Neeme Vaino wrote:Why you need to keep it warm?
We need to use only dry elements because all water will evaporate in the vacuum.
Dry batteries and capacitors are cold-proof and do not require any heating.
OVERHEATING is the issue there.
All electronics must be tested in vacuum and heat before sending anywhere in space.
Chandrayaan-1 failure is a lesson for all of us to learn.
You say that OVERHEATING is the issue as if it is the ONLY issue. You also suggest that a 'dry' system will coldproof our project. What cells are you proposing we use that do not contain a liquid water phase internally?
You are also ignoring the issue that all components must be connected to a thermal 'bus' in order to ship their heat to some external radiator, and that the temperature of that bus will depend exactly where on it a component is stationed and the heat flux emanating from each component.
Granted, units equivalent to thermal 'zenner diodes' are available - variants of the 'heat pipes', but I have not read that use of these clever devices is planned, so some components are going to be hot and some very cold - until something causes us to need to turn round, or move into the glare of a heated hill of rock.
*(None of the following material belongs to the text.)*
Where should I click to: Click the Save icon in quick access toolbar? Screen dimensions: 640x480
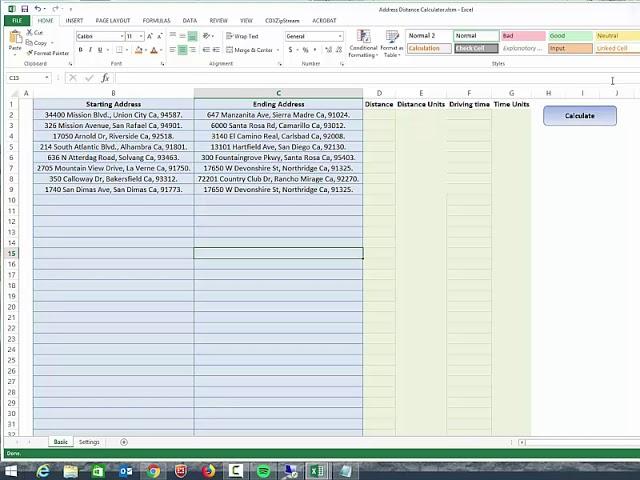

I genuinely do not believe that it is within the capability of a small machine to manage its thermal budget for several days on the surface of the moon, but I am keen to be proven wrong by model calculations and trial results.
I have to conclude that the only way to collect the Lunar X prize is to make the 500m trip really fast - in seconds or minutes, then deploy a directional PV panel to 'manage' our shade control and utilise passive heat tube thermal diode technology as the heart of our thermal bus.